**Task:** All of the records need to be retyped exactly, with no line dropped.

Extracted records Block Start

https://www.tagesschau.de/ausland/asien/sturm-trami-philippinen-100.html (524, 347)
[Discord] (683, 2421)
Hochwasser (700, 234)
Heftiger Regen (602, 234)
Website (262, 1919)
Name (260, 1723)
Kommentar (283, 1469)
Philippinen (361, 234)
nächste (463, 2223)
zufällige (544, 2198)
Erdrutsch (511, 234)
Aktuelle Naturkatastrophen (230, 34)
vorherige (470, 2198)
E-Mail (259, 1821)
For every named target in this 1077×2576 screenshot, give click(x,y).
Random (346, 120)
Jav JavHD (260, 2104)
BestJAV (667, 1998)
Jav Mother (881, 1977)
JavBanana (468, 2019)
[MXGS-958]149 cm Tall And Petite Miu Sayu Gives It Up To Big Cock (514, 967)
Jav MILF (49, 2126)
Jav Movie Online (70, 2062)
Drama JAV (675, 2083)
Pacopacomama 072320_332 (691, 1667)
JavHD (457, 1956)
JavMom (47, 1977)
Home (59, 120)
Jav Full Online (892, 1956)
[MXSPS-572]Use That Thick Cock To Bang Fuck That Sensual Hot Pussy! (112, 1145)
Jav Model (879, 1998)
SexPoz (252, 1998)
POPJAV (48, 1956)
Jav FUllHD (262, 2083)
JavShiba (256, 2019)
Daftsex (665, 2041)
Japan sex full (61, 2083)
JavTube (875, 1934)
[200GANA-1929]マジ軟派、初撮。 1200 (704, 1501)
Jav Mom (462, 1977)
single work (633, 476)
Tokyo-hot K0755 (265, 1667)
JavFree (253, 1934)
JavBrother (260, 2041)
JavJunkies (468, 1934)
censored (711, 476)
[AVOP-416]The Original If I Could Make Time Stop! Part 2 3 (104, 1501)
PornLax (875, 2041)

Extracted records Block End

**Answer area:**
https://www.tagesschau.de/ausland/asien/sturm-trami-philippinen-100.html (524, 347)
[Discord] (683, 2421)
Hochwasser (700, 234)
Heftiger Regen (602, 234)
Website (262, 1919)
Name (260, 1723)
Kommentar (283, 1469)
Philippinen (361, 234)
nächste (463, 2223)
zufällige (544, 2198)
Erdrutsch (511, 234)
Aktuelle Naturkatastrophen (230, 34)
vorherige (470, 2198)
E-Mail (259, 1821)
For every named target in this 1077×2576 screenshot, give click(x,y).
Random (346, 120)
Jav JavHD (260, 2104)
BestJAV (667, 1998)
Jav Mother (881, 1977)
JavBanana (468, 2019)
[MXGS-958]149 cm Tall And Petite Miu Sayu Gives It Up To Big Cock (514, 967)
Jav MILF (49, 2126)
Jav Movie Online (70, 2062)
Drama JAV (675, 2083)
Pacopacomama 072320_332 (691, 1667)
JavHD (457, 1956)
JavMom (47, 1977)
Home (59, 120)
Jav Full Online (892, 1956)
[MXSPS-572]Use That Thick Cock To Bang Fuck That Sensual Hot Pussy! (112, 1145)
Jav Model (879, 1998)
SexPoz (252, 1998)
POPJAV (48, 1956)
Jav FUllHD (262, 2083)
JavShiba (256, 2019)
Daftsex (665, 2041)
Japan sex full (61, 2083)
JavTube (875, 1934)
[200GANA-1929]マジ軟派、初撮。 1200 (704, 1501)
Jav Mom (462, 1977)
single work (633, 476)
Tokyo-hot K0755 (265, 1667)
JavFree (253, 1934)
JavBrother (260, 2041)
JavJunkies (468, 1934)
censored (711, 476)
[AVOP-416]The Original If I Could Make Time Stop! Part 2 3 (104, 1501)
PornLax (875, 2041)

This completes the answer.